While the pronunciation of this important set aside is still up for debate, the life expectancy set-aside is here to stay. Don’t fear it.
“A LESA is not necessarily a bad thing when explained the proper way,” Gruley says. “Being able to continually pay property taxes and insurance is clearly a concern for most retirees. A HECM with a LESA solves that problem.”
And further, not being able to meet the terms of the LESA upfront doesn’t mean the borrower is ruled out from ever qualifying.
“If a borrower is not able to qualify for a HECM today due to a required LESA, discuss some strategies to repair the credit history and better manage property charges with the plan to applying for a HECM a year or more later,” Gruley says. “Maybe a year or two later, the LESA will not be required.”

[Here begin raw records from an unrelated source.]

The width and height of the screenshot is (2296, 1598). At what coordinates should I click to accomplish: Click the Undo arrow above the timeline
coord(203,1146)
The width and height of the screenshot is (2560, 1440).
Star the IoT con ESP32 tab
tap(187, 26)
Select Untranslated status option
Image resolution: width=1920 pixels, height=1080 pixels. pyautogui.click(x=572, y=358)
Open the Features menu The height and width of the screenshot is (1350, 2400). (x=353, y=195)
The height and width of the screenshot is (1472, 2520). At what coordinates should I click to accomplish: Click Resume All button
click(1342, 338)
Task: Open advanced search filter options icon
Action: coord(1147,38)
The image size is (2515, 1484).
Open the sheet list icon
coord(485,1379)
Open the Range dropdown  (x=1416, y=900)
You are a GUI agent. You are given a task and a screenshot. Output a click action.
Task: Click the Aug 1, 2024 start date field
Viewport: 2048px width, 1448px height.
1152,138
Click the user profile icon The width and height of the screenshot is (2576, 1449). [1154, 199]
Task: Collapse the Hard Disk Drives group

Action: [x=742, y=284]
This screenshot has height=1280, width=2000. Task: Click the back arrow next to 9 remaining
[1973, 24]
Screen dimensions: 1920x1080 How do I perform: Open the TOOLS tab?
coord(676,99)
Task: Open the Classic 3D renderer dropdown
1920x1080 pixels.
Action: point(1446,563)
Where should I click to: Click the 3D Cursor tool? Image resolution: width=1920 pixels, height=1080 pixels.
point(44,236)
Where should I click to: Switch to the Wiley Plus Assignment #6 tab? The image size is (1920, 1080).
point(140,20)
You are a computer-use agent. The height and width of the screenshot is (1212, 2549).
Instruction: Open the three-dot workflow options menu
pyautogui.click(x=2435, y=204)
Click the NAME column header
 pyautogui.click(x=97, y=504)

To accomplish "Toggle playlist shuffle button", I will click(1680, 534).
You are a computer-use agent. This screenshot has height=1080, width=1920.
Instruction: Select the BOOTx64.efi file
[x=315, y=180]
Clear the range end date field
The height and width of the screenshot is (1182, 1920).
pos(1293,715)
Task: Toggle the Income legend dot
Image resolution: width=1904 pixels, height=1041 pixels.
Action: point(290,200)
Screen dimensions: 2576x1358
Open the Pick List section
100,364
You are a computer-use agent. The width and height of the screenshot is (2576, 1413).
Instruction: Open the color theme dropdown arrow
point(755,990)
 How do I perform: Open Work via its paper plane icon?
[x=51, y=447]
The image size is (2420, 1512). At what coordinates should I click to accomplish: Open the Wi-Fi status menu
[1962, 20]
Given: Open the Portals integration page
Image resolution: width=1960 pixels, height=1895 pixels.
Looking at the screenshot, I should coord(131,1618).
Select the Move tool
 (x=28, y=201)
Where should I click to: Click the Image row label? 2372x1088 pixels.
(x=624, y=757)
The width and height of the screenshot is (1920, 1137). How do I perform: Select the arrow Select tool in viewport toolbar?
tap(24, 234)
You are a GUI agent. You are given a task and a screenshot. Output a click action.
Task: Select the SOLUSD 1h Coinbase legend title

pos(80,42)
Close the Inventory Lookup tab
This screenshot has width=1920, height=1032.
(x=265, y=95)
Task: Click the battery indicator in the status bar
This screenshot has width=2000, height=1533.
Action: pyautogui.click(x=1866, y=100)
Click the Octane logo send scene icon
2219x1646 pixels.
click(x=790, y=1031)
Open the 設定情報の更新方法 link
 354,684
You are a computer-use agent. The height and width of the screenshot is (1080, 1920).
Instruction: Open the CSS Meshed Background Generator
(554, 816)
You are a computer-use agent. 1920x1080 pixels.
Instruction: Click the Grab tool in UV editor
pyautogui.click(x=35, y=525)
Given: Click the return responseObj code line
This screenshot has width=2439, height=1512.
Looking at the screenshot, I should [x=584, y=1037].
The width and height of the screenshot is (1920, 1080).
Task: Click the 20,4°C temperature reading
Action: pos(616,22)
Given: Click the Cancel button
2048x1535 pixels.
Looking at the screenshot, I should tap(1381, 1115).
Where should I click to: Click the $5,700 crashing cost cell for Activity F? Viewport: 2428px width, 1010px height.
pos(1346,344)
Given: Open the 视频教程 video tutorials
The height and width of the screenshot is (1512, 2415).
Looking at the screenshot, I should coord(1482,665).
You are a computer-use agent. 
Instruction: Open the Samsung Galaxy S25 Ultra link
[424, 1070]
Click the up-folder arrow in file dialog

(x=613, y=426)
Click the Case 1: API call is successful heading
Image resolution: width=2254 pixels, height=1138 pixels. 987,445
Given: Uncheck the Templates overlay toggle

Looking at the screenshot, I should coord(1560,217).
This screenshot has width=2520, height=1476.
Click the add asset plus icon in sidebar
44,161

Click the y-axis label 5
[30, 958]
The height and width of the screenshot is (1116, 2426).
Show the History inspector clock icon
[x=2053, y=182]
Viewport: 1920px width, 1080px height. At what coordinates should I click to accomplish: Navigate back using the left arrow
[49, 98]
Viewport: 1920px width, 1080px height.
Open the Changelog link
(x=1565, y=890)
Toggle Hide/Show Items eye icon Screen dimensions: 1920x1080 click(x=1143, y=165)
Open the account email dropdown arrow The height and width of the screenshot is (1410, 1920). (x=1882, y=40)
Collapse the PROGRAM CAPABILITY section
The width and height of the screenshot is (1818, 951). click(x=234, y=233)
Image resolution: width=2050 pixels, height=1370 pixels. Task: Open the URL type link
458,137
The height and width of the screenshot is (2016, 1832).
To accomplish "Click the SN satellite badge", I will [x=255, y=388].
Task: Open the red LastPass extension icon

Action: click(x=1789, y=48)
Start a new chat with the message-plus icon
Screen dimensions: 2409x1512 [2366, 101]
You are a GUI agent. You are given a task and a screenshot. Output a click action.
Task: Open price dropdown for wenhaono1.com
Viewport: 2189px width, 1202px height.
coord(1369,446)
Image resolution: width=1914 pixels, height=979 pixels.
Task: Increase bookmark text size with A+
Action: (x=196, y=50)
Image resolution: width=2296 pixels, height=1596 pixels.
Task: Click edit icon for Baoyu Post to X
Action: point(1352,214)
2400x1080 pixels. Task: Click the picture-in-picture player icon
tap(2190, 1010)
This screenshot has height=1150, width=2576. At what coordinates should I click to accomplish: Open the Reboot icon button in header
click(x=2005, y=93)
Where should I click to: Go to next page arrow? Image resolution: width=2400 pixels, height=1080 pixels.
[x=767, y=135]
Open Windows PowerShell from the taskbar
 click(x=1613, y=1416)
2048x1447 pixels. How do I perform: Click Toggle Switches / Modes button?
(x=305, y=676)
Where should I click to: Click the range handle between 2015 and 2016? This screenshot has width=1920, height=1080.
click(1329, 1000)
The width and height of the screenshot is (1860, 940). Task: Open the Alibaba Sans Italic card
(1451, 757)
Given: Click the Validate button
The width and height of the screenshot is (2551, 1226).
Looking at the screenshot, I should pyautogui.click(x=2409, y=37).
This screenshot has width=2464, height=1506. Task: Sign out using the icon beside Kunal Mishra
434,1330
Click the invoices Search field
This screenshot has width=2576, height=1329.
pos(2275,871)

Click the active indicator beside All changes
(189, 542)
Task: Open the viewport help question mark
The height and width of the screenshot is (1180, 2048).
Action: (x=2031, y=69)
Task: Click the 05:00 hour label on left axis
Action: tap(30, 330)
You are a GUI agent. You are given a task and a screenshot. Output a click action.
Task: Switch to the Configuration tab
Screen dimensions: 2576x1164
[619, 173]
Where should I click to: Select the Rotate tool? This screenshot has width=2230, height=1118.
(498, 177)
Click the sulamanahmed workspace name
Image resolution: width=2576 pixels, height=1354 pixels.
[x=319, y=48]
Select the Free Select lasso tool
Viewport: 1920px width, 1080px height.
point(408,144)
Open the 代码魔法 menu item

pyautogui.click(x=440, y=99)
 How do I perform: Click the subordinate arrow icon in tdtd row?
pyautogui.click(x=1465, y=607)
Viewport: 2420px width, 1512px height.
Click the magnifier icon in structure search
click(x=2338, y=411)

5. Establish rapport early and often.
Qualifying under the financial assessment is a completely new process, and it will take time. Originators advise approaching the conversation with patience, in order to establish rapport that will take both the originator and the borrower through the details.
“My first and foremost tip would be for the originator to really get conversational and relational with the clients,” Moore says. “When you establish rapport, they will share their story with you and that will be the biggest tool in your arsenal.”
And getting that story—in its entirety—upfront will also benefit all parties later in the conversation, should the need for compensating factors arise.
“They will be more than willing to provide information and documentation if you don’t just pepper them with a list of questions,” she says. “When you have their story, if extenuating circumstances and/or compensating factors are needed, you will know where to go.”
6. Ask questions. Then ask more questions.
Getting the ins and outs of a prospective borrower’s financial picture will not come by asking superficial questions. Make the client feel comfortable enough to share parts of their financial history that may not be favorable. You might also find factors that will help you understand why a certain underlying factor exists.
“Don’t be hesitant to really drill down on their answers; after rapport exists, they will be comfortable with you,” Moore says. “If they give you an answer and you don’t understand fully, you can continue to probe until you see the real deal. Borrowers will have other business income or other expenses or resources that they would otherwise not think to provide.”
7. Examine credit early.
Many lenders are offering a “credit desk” as a help desk for credit questions. Originators can conduct their own assessment, once a prospective borrower consents, to see what kinds of issues might arise.
“Generally, before our first face-to-face meeting I pull credit after getting their written authorization to do so,” McNaughton says. “This enables me to see whether I’ll need to dig deeper for income, assets, or compensating factors. An example of this is an application I took this week: the client has a large credit card balance—and a large monthly minimum payment to go along with it. However, she also has two open cards with a zero balance. These can be used as compensating factors, as they’re access to credit.”